Output must contain a single integer -- the maximum traffic between the subnetworks.

 

Sample Input

3
0 50 30
50 0 40
30 40 0

 

Sample Output

90

 

Source

PKU

 

题意：表示题意太难懂，只是题意看了将近半小时。。。理解能力太差了！！给定n个点，以及它们之间的距离，将这些点分成两个集合，集合之间的距离为点之间的距离之和，求最大的距离。

思路：

首先我们将所有的店标记为0(即所有点放在一个集合里)，然后取出一个site标记为1(即将该点放在另一个集合里)，这是对于和site在一个集合里的点，我们减去他们两个之间的权值，对于不在一个集合里的点，我们加上他们之间的权值。最后的结果为最大值。

代码：

#include <stdio.h>
#include <string.h>
#include <stdlib.h>
#include <iostream>
#include <algorithm>
#include <set>
#include <queue>
#include <stack>
using namespace std;
int map[40][40];
int tong[40];
int n,res;
void dfs(int site,int sum)
{
    int i;
    tong[site]=1;
    int num=sum;
    for(i=0;i<n;i++){
        if(tong[i]==1)   //与site在一个集合里的点 

            num-=map[site][i];//减去他们之间的权值 

        else
            num+=map[site][i];//不在的加上
    }
    res=max(res,num);//依次循环结束找到的最大值  

    for(i=site+1;i<n;i++)//然后遍历剩下的点 

        {
        if(num>sum){//小剪枝，如果加入了点site后两个集合之间的权值小了，则就不需要遍历这个点。
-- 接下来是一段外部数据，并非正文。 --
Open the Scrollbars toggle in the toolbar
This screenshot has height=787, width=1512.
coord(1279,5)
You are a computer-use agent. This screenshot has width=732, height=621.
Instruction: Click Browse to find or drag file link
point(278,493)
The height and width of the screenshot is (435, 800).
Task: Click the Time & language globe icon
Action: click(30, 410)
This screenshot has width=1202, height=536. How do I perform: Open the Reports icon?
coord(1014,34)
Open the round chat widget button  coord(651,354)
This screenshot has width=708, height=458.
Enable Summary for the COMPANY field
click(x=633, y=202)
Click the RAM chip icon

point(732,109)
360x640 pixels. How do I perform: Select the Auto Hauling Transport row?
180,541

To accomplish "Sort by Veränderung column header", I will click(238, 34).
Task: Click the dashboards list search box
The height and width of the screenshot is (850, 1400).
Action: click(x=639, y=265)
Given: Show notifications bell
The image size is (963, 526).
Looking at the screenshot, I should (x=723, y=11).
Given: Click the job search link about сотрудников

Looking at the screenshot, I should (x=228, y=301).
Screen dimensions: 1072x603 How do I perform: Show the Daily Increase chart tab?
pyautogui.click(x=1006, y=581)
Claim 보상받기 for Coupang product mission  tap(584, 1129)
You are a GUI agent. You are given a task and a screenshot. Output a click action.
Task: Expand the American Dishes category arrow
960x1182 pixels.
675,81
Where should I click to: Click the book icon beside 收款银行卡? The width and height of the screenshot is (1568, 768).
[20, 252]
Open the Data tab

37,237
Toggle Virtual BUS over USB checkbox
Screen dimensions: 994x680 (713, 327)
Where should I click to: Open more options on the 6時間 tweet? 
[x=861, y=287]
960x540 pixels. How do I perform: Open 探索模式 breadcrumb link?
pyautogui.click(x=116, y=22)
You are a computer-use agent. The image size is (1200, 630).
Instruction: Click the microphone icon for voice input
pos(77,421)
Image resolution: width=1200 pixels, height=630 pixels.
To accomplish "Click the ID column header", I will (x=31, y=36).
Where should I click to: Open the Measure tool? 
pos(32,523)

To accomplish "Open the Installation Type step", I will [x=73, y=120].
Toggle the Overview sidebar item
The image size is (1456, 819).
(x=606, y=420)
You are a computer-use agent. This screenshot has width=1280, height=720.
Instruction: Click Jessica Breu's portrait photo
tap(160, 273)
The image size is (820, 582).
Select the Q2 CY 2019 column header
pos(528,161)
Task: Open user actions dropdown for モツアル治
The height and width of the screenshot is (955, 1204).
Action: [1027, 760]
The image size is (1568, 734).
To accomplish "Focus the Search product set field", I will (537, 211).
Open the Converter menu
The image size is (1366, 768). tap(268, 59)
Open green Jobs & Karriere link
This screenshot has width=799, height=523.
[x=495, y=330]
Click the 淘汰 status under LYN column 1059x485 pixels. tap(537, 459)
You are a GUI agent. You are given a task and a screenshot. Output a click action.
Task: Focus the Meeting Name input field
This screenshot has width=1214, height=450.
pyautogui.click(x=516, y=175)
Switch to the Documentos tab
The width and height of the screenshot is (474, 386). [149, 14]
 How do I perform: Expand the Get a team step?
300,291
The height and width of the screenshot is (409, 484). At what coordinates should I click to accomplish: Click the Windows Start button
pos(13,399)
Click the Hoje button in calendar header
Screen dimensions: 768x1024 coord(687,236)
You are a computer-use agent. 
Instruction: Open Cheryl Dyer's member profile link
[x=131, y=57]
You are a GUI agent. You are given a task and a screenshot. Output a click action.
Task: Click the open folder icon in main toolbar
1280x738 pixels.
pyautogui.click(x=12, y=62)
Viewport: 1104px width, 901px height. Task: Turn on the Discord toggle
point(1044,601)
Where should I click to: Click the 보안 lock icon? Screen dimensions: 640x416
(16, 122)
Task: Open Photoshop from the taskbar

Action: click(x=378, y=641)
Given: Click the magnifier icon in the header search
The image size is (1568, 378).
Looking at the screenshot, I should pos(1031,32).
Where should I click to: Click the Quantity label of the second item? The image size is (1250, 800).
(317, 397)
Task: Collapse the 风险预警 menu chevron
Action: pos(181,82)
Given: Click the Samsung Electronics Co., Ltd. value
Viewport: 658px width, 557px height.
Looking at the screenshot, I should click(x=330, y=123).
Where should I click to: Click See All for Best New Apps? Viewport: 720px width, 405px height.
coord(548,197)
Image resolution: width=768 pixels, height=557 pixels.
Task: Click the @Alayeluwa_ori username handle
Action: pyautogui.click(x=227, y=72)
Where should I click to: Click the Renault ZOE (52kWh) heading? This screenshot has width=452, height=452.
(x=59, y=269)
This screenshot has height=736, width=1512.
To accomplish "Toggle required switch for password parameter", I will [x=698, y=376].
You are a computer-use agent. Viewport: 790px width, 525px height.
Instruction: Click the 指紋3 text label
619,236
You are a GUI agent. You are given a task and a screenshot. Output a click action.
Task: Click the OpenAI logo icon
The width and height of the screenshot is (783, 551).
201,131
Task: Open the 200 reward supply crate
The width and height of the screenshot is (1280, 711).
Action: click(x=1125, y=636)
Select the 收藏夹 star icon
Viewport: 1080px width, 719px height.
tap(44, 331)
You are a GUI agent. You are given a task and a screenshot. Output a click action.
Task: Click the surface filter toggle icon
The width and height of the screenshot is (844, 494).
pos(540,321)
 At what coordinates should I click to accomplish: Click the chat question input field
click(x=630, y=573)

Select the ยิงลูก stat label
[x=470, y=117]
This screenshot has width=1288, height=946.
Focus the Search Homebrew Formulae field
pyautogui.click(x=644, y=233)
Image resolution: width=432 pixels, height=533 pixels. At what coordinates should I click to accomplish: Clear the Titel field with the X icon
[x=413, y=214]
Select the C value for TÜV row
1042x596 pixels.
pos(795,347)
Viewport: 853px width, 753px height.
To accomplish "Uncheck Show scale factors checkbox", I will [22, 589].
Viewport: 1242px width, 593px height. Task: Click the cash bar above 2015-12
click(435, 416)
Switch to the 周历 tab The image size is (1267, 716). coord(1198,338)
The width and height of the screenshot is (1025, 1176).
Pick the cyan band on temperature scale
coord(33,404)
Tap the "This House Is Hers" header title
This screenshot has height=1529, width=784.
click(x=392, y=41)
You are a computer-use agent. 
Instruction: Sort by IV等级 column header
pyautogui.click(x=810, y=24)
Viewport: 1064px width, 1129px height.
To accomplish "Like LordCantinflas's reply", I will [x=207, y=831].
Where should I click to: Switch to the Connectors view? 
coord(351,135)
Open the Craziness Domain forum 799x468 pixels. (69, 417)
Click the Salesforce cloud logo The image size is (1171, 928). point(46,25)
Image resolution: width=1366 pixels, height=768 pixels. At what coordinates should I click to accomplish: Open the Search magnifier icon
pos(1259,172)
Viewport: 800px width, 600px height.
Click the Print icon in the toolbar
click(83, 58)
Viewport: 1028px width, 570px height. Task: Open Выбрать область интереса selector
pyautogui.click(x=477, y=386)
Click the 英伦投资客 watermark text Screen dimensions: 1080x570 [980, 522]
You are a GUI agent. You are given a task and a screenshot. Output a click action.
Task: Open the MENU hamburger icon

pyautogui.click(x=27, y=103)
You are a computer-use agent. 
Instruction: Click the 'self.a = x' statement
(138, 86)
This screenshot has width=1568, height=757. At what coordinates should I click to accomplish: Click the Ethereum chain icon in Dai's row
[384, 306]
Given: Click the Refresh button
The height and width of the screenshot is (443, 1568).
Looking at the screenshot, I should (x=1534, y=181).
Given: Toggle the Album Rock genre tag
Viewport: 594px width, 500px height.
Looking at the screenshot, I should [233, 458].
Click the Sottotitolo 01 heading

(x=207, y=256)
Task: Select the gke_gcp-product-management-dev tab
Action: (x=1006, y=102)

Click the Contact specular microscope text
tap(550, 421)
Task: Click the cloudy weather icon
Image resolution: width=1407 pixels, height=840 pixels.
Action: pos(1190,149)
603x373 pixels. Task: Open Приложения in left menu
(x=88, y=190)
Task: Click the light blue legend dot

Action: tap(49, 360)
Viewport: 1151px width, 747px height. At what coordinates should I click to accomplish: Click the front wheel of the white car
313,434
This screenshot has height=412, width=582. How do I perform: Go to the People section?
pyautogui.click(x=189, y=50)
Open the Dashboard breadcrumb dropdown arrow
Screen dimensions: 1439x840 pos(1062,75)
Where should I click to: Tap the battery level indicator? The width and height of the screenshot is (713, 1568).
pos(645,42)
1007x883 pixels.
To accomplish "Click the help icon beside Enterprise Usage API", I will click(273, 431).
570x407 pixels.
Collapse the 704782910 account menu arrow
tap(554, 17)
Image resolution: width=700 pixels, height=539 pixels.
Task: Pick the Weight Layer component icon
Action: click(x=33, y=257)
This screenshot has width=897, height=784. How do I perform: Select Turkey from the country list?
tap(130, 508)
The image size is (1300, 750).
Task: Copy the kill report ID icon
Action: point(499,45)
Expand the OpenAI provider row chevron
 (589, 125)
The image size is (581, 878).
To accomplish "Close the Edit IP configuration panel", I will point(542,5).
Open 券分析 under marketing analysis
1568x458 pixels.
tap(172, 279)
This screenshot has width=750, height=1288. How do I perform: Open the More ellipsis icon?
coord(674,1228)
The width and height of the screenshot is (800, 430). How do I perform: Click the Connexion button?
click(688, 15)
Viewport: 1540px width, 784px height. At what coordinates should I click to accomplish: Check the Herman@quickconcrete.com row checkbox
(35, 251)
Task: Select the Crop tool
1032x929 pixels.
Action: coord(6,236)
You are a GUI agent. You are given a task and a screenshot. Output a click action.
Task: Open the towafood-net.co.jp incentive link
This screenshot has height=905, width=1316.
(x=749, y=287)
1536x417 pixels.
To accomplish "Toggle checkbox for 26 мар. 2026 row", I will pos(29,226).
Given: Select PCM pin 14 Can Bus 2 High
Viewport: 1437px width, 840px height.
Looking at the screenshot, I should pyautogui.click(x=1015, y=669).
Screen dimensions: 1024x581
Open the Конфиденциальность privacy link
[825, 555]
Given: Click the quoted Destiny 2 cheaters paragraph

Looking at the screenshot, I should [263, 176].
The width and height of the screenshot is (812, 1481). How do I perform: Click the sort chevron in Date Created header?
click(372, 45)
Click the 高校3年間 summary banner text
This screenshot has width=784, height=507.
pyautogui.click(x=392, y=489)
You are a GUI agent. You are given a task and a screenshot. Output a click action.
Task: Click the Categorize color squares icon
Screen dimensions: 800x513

加不加这个剪枝都可以通过
        dfs(i,num);
            tong[i]=0;
         }
    }
}
int main()
{
    int i,j;
    while(cin>>n)
    {
        memset(map,0,sizeof(map));
        memset(tong,0,sizeof(tong));
        for(i=0;i<n;i++)
            for(j=0;j<n;j++)
            cin>>map[i][j];
            res=-1000000;
            dfs(0,0);
          cout<<res<<endl;
    }
    return 0;
}